Beaujolais Village wines lie somewhere between the fruity freshness of Beaujolais Nouveau and the darker complexity of Beaujolais Crus. The appellation has been granted to 38 villages of the Northern Beaujolais and stretches along the foothills of the granite mounds from which the Crus are made.

While there are variations from one village to the next, the Village wines are usually fruity and easy to like, and not meant for years of cellaring. Like most Beaujolais reds, they pair well with roasted and cured meats. But with high acidity and low tannin content, they are best served slightly chilled (55°F).

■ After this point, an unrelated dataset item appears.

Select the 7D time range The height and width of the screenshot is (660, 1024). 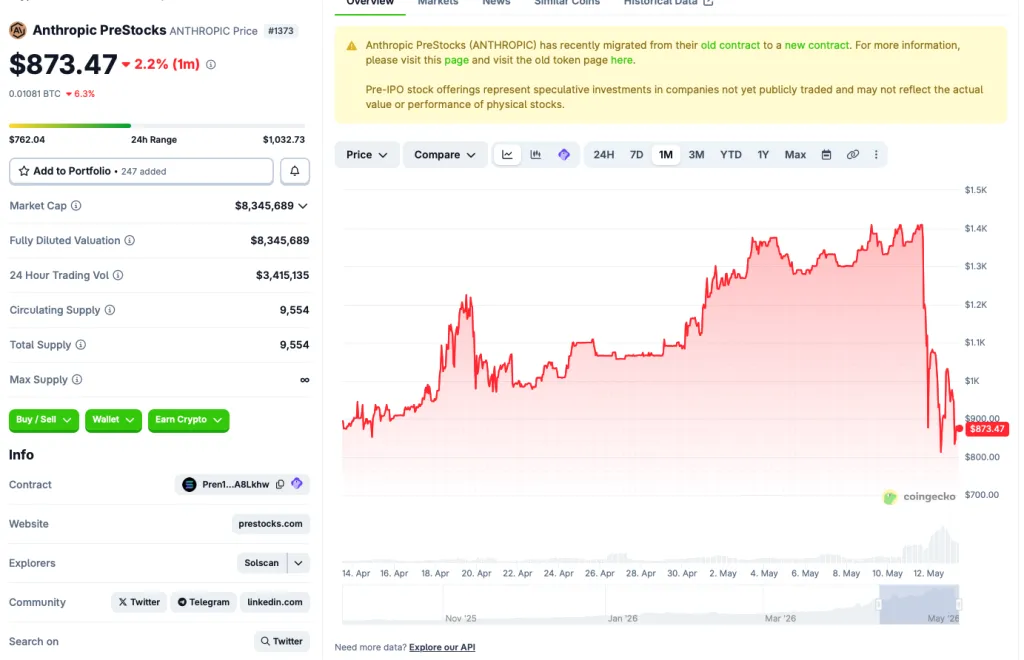(x=636, y=155)
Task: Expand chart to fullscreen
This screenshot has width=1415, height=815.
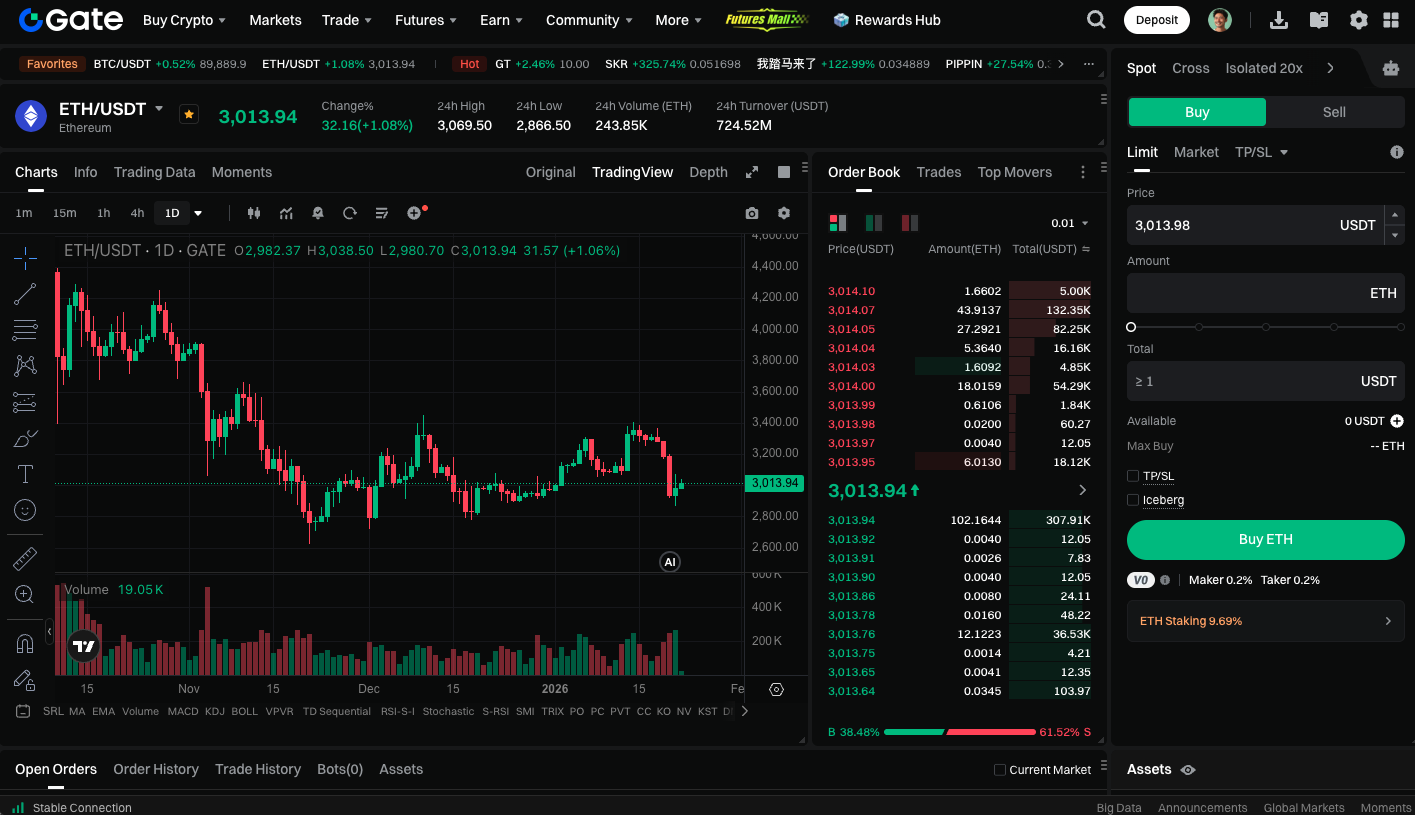Action: click(752, 172)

Their appealing fruit owes in part to carbonic maceration, the typical Beaujolais practice of letting fermentation begin inside intact grapes, which extracts unique flavors from the berries. Unlike Beaujolais Nouveau, which is released only two months after the harvest, Beaujolais Village wines undergo longer vinification and élevage, and are only released in the following Spring.

Planted Grapes Gamay (85%), Chardonnay and others (<15%)
Production Area 12,812 acres
Soil Granite-based
Wine Flavor Fresh and fruity, low tannins
Age 1-3 years in bottle
Best Vintages 2011, 2010, 2009, 2006, 2005, 2003, 2000
Food Pairings Roasted and cured meats, light picnic fare.